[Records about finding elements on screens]
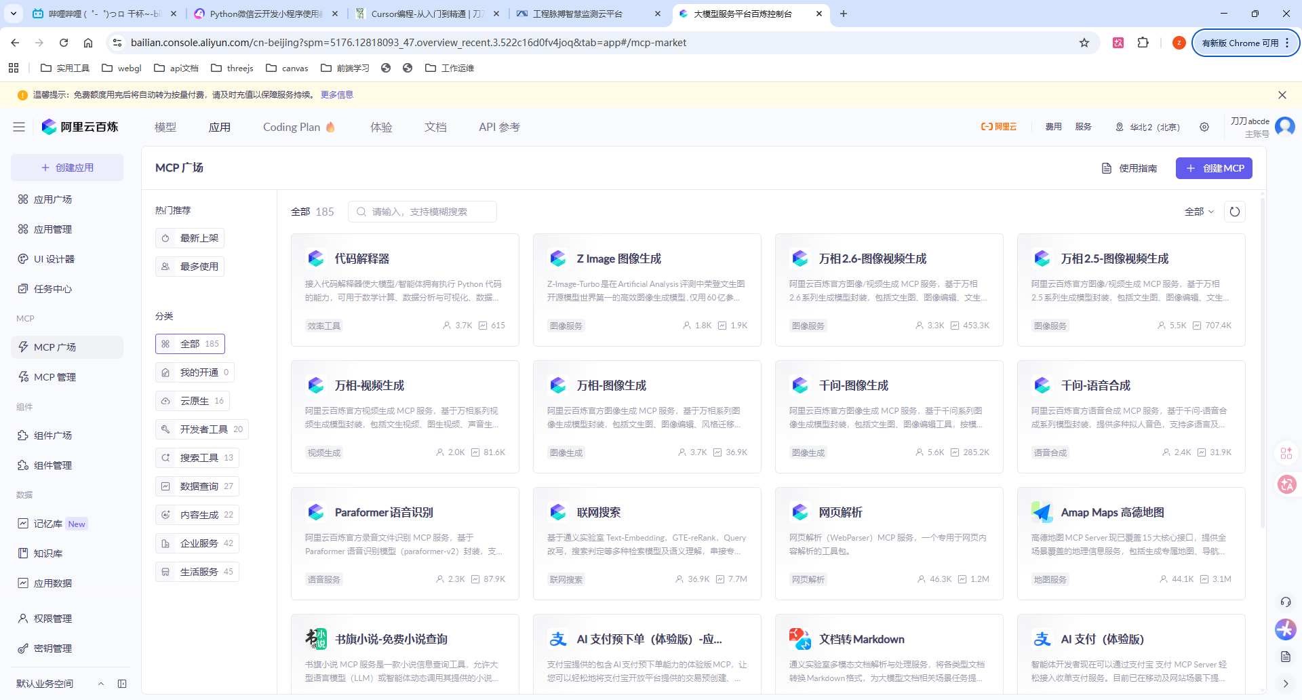
Task: Toggle sidebar collapse icon next to 默认业务空间
Action: click(x=122, y=684)
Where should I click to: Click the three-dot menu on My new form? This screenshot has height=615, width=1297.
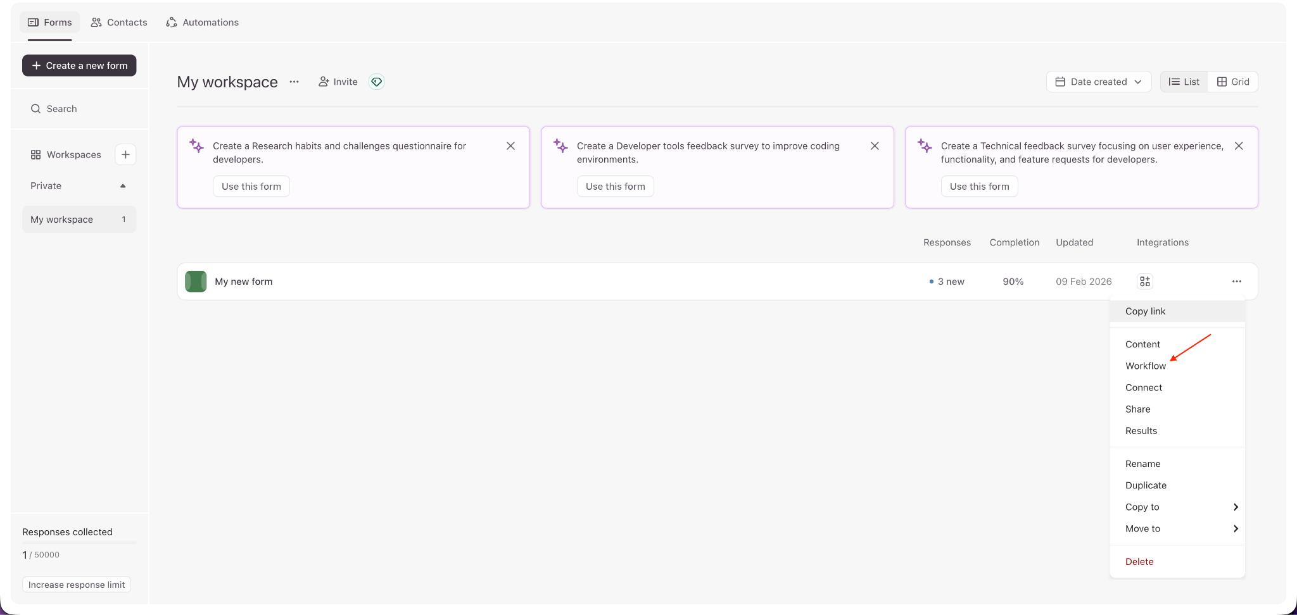pos(1236,282)
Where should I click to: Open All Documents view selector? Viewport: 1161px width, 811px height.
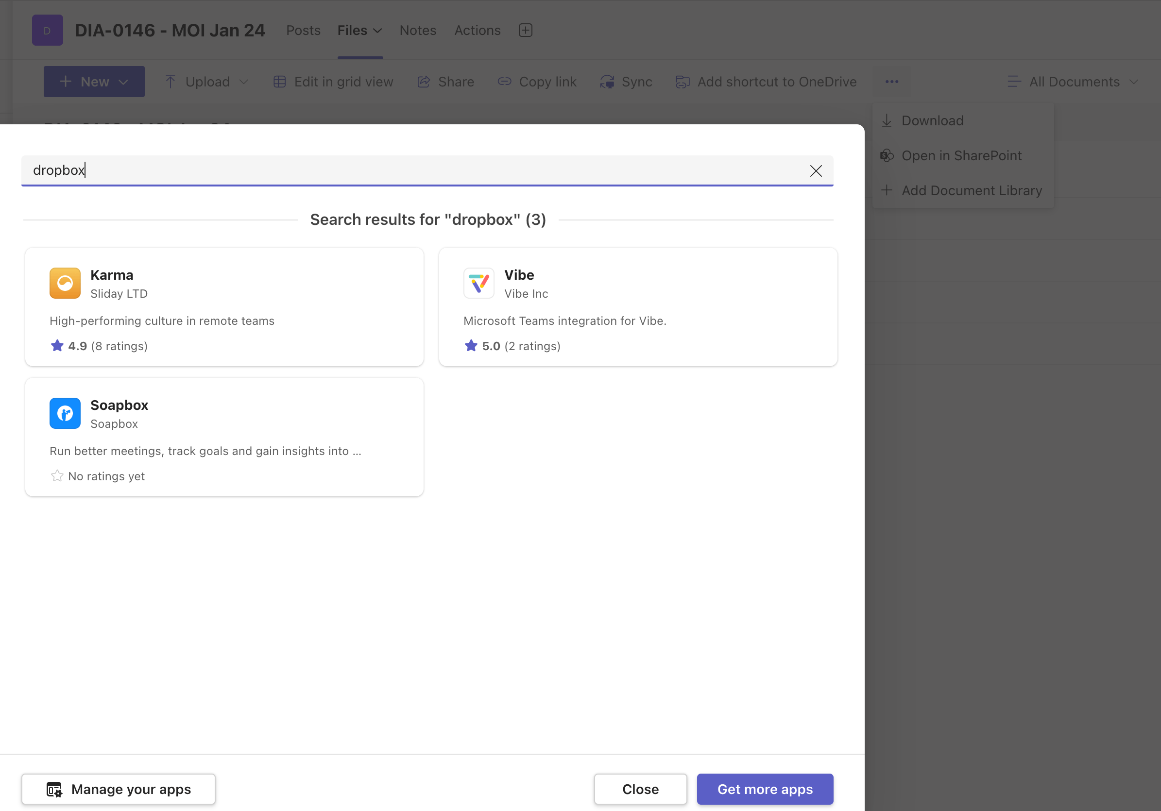1073,81
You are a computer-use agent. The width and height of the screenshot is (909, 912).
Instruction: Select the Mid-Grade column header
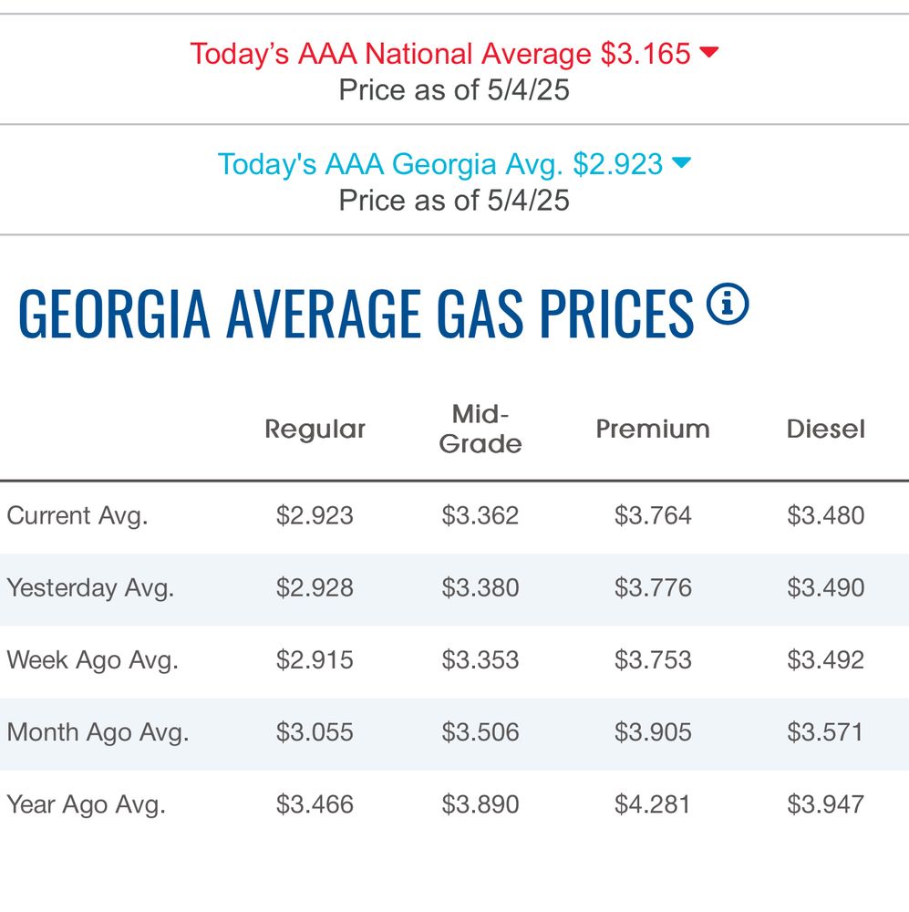pyautogui.click(x=480, y=430)
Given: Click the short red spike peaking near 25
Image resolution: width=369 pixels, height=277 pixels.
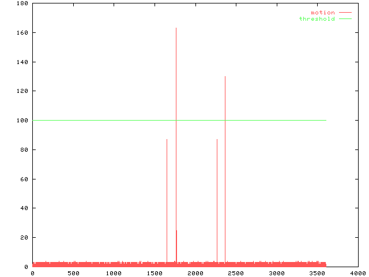Looking at the screenshot, I should 176,231.
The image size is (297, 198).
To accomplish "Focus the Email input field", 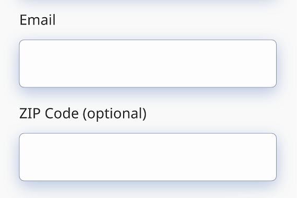I will (x=148, y=64).
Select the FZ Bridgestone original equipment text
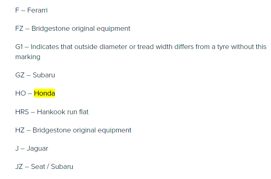The image size is (271, 179). [x=73, y=29]
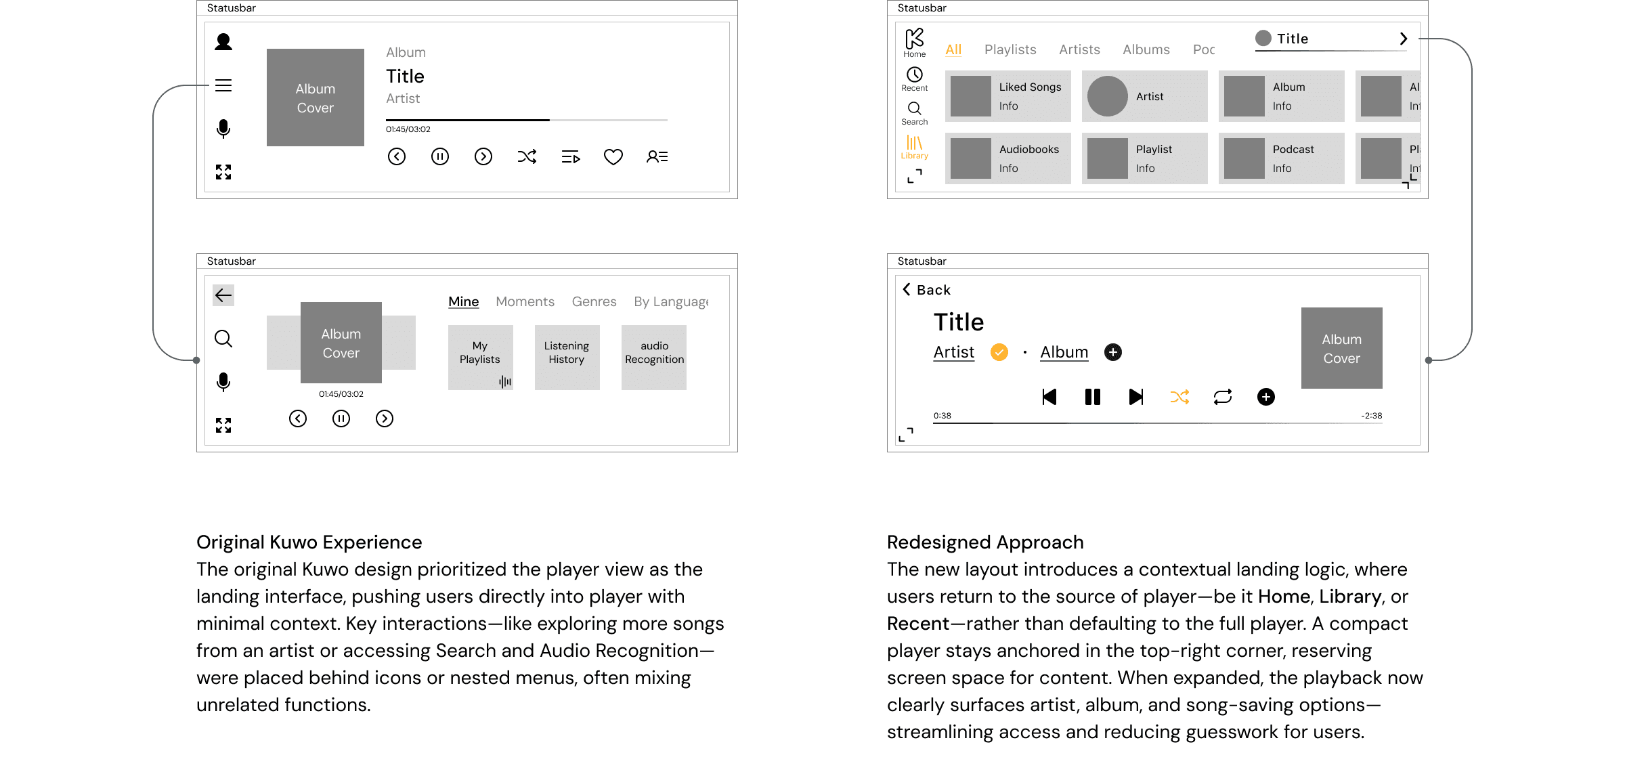Collapse expanded player via bottom-left corner icon
1625x772 pixels.
pyautogui.click(x=906, y=435)
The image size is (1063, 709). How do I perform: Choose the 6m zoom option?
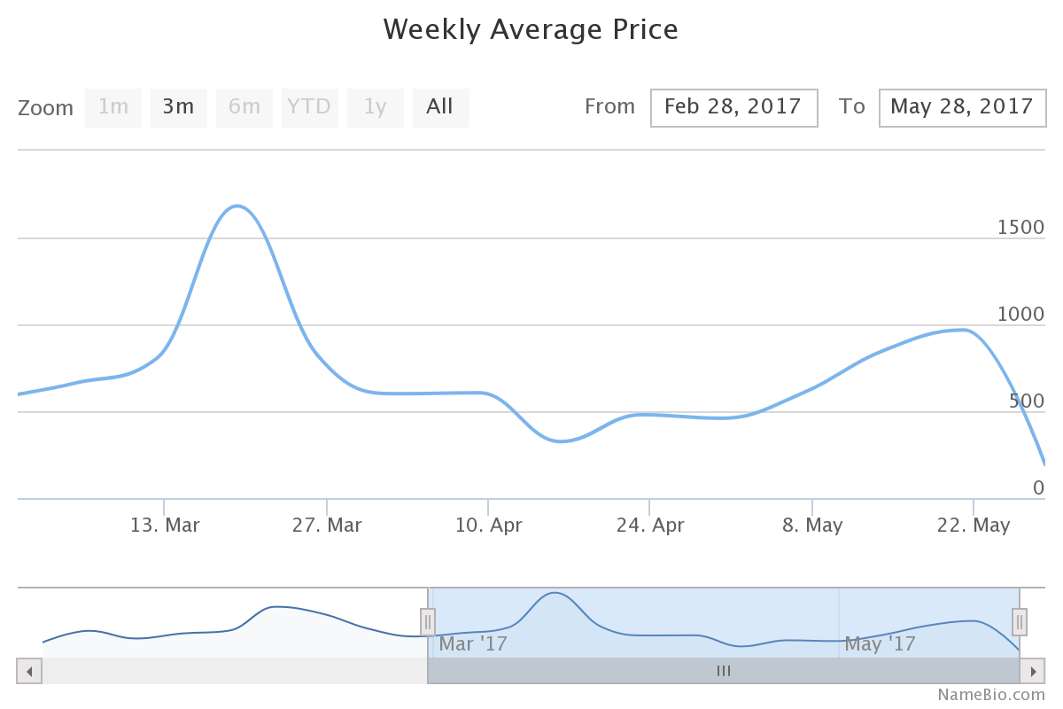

• _Job_
Reproduce the lines of the listing from the line containing "Where should I click to: Click" through the line containing "pyautogui.click(x=480, y=430)", including both of those lines. Leave the pictures out of your answer.

• _Result_
Where should I click to: Click the three-dot menu on My new form? This screenshot has height=615, width=1297.
pos(1236,282)
Where should I click to: Open All Documents view selector? Viewport: 1161px width, 811px height.
1073,81
You are a computer-use agent. The width and height of the screenshot is (909, 912).
Instruction: Select the Mid-Grade column header
pyautogui.click(x=480, y=430)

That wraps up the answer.